偽書であるヴェレスの書を除いては、11世紀以前の現地の文書はわずかしか発見されておらず、9世紀以前の文書に関しては一つもない。主な情報源となる資料の中で最古の物は11世紀及び12世紀に編纂された原初年代記である。それには9世紀までにバルト海から黒海にかけて定住した12個のスラヴ部族が記載されている。これらの12部族とは、それぞれポリャーネ族、デレヴリャーネ族、ドレゴーヴィチ族、ラディーミチ族、ヴァーティチ族、クリーヴィチ族、スロヴェーネ族、ドゥリーブィ族(後にヴォルィーニャネ族及びブジャーネ族と知られるようになる)、白クロアチア族、セヴェリャーネ族、ウーリチ族、ティーヴェルツィ族である。
移住
[編集]スラヴ人の原郷(Urheimat)については学者の中で未だに合意はなされていない。1千年紀において、スラヴ人は民族移動時代に東ヨーロッパ平原を横断してきた種族と接触していたと思われる。1世紀から9世紀にかけて、サルマタイ人、ゴート族、フン族、アラン人、アヴァール人、ブルガール人及びマジャル人などがポントス・ステップを越え西方向に移動していった。その時に彼らの一部が通過した土地のスラヴ人を従属させた可能性が強いが、このよそから来た部族達はスラヴ人の土地にほとんど痕跡を残していない。初期中世では、スラヴ人は農業従事者、養蜂家、狩人、漁師、牧夫、猟師として拡張していった。8世紀までには、スラヴ人は東ヨーロッパ平原における支配的種族となった。

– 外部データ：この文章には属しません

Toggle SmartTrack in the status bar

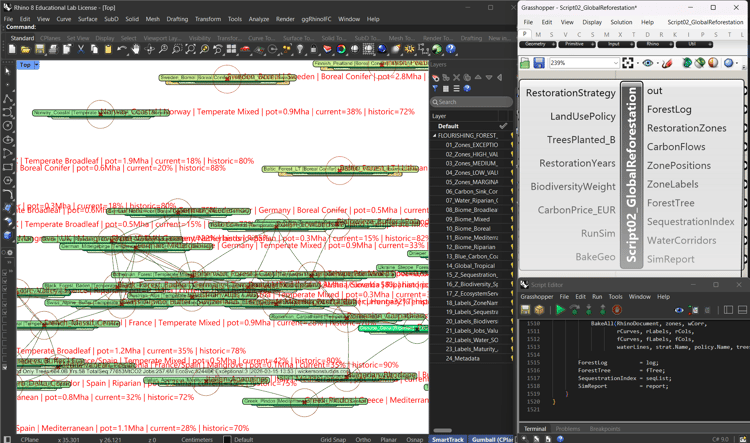pos(448,439)
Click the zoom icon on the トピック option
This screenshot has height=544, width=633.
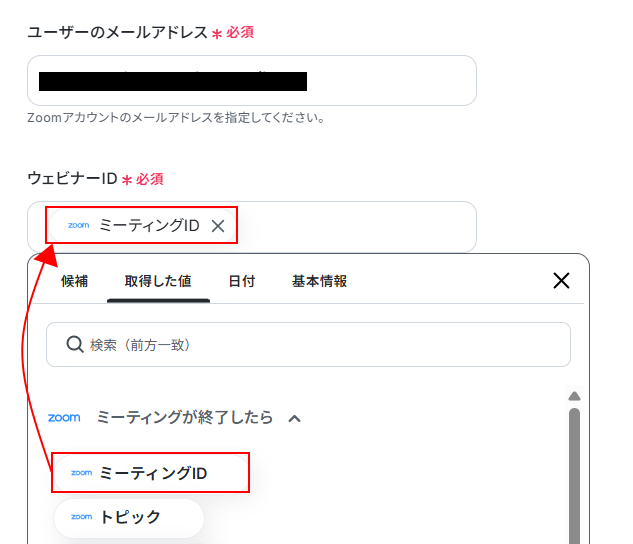click(82, 517)
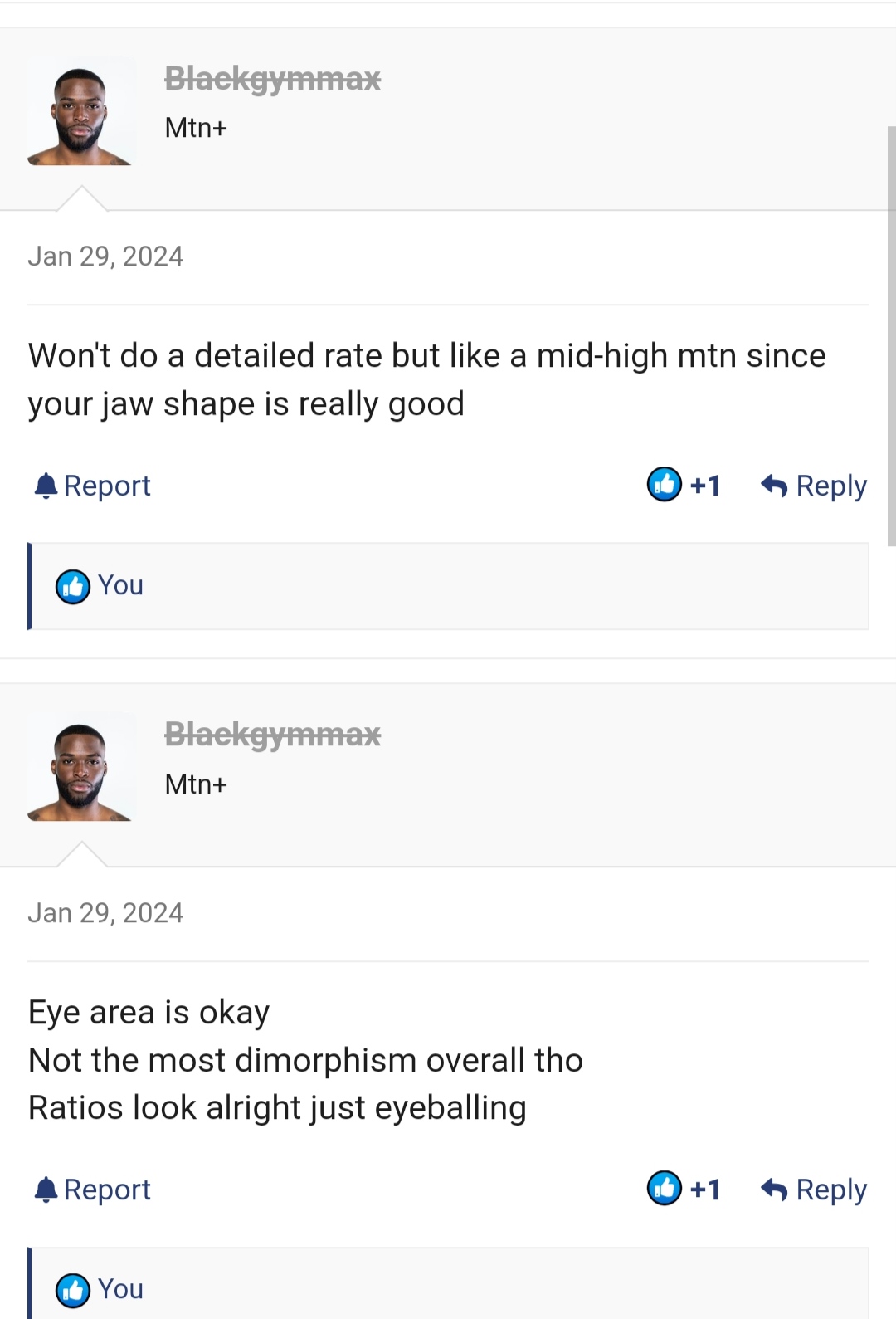Click the bell icon on first post's Report

[46, 486]
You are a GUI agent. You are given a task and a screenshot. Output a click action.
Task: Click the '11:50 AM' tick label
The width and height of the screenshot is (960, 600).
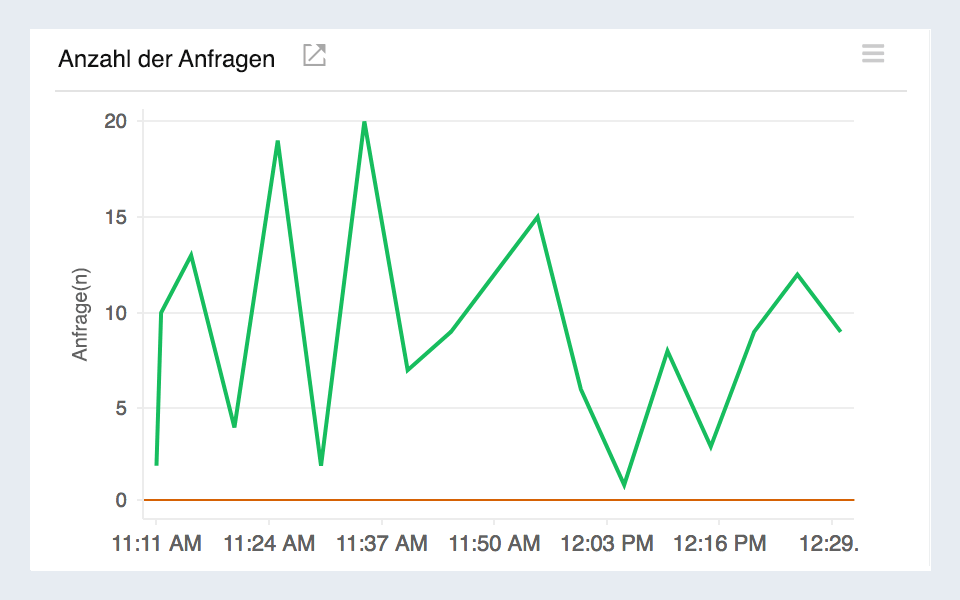498,543
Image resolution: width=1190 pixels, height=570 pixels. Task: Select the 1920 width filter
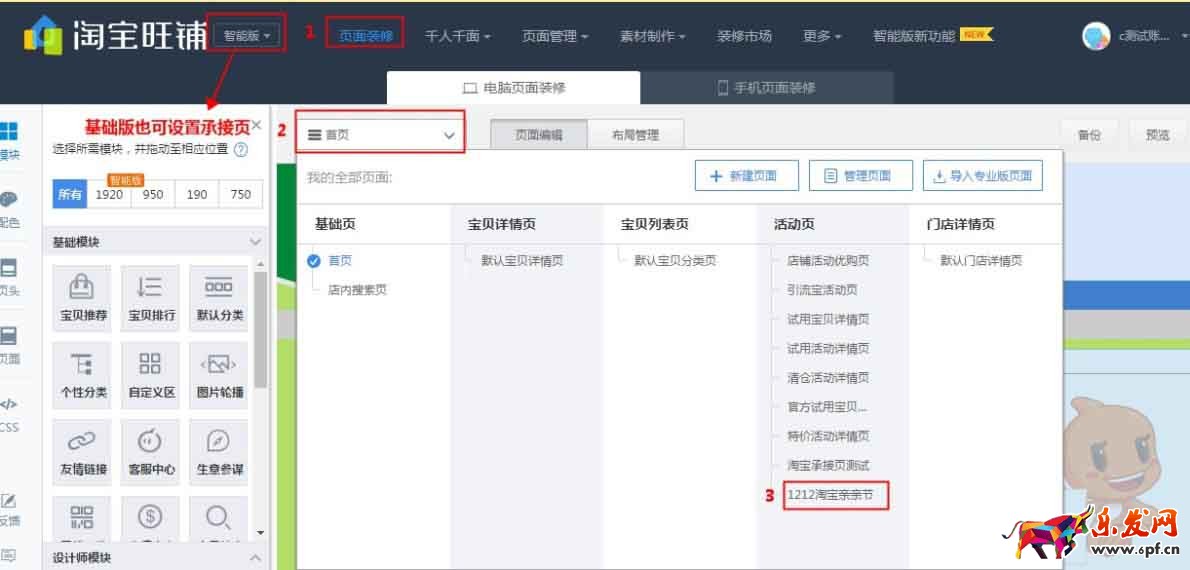coord(109,195)
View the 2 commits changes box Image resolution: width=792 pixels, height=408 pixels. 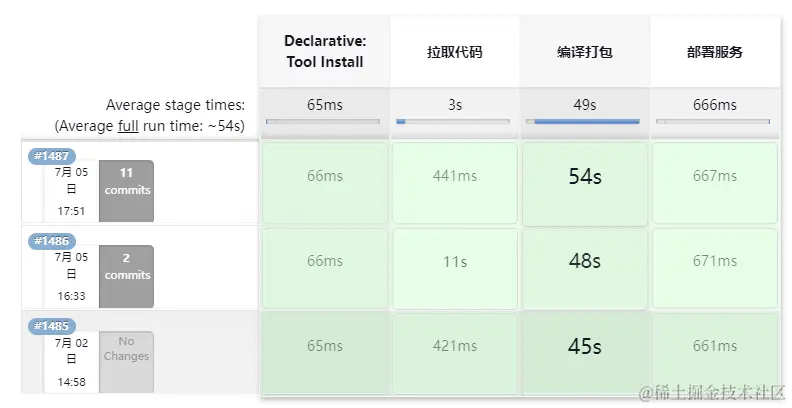pos(126,275)
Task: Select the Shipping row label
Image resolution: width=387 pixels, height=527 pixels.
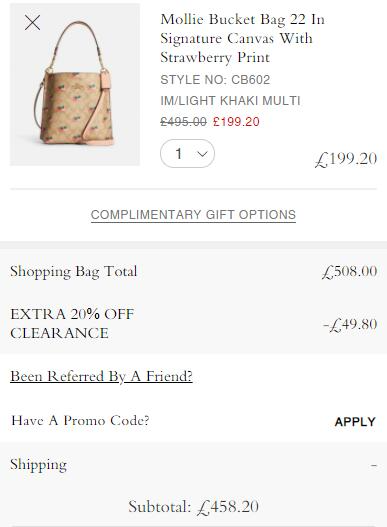Action: [x=38, y=465]
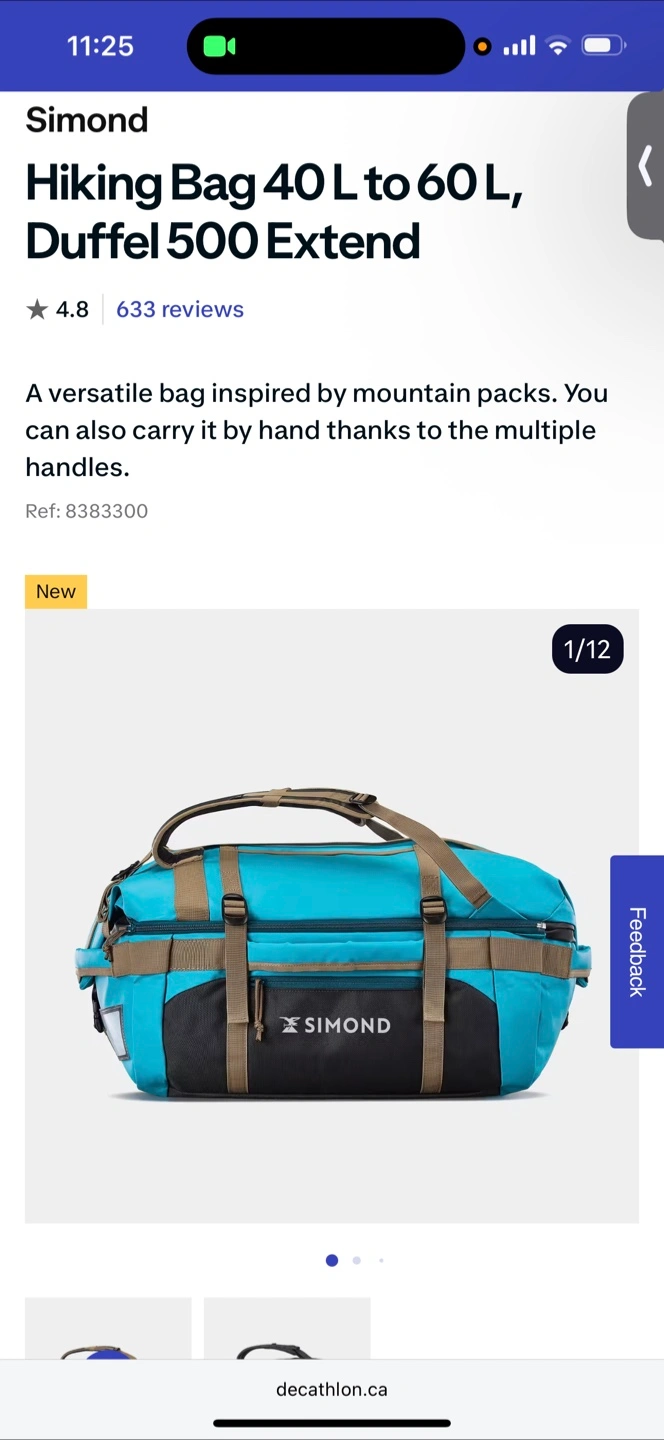Tap the yellow New badge
This screenshot has height=1440, width=664.
pyautogui.click(x=56, y=591)
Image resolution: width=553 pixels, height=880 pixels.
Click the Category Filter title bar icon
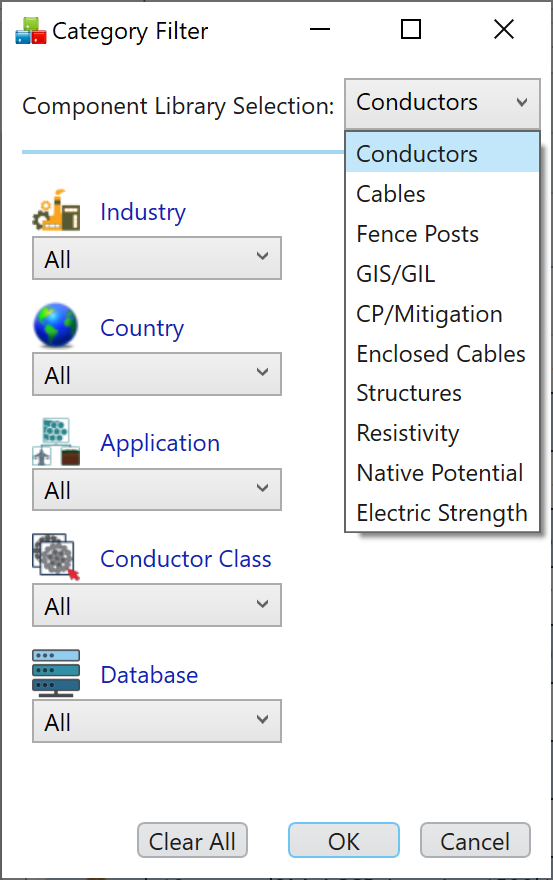(30, 31)
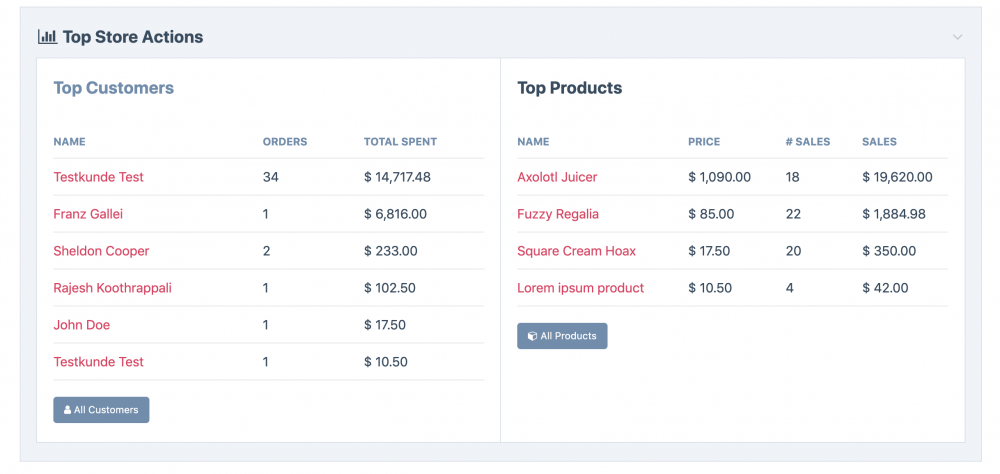Screen dimensions: 1000x474
Task: Click the Top Store Actions panel title
Action: coord(132,37)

600年までに、スラヴ人は言語の面において南スラヴ、西スラヴ、東スラヴの三派に分かれることになった。そのうち、東スラヴは二グループに分れ東ヨーロッパ地域になだれ込んだ。一つのグループはドニエプル川沿いの地域で定住を始め、そこから北へは北ヴォルガ渓谷、東へは今日のモスクワ近辺、西へは北ドニエストル川流域、南へは南ブーフ川まで拡散した。もう一つのグループはポメラニアから北東方向へ移動し、そこでルーシ・カガン国のヴァリャーグと遭遇した。彼らは重要な中心地であるノヴゴロドを築き、今日のトヴェリ州、ベロゼルスク周辺で定住し始め、最終的にはメリャ人の土地まで達し、ドニエプルのグループと合流を果たした。
キエフ・ルーシ時代以前
[編集]南方に居住する東スラヴは8世紀からハザール・カガン国に貢ぎ物を差し出さなければならなかった。ハザールはテュルク諸語のハザール語を話す民で、8世紀後半か9世紀に支配階級がユダヤ教に改宗し、南ヴォルガ川流域及びカフカース地方を支配していた。おおよそ同時期に、北方のイリメニ・スロヴェーネ族(en)とクリーヴィチ族は当時バルト海から東ローマ帝国までの貿易路を抑えていたルーシ・カガン国のヴァリャーグによって支配されていた。ルーシ・カガン国はヴァリャーグの国家ではなく、現地の東スラヴ人の国家であるという説もある(国家群の民族構成は、ノース人、東スラヴ人、フィン人、テュルク系民族などであるが、ヴァリャーグ以外の活動は資料上あまり見られない。多民族国家であるため、混血していたとも言われている)。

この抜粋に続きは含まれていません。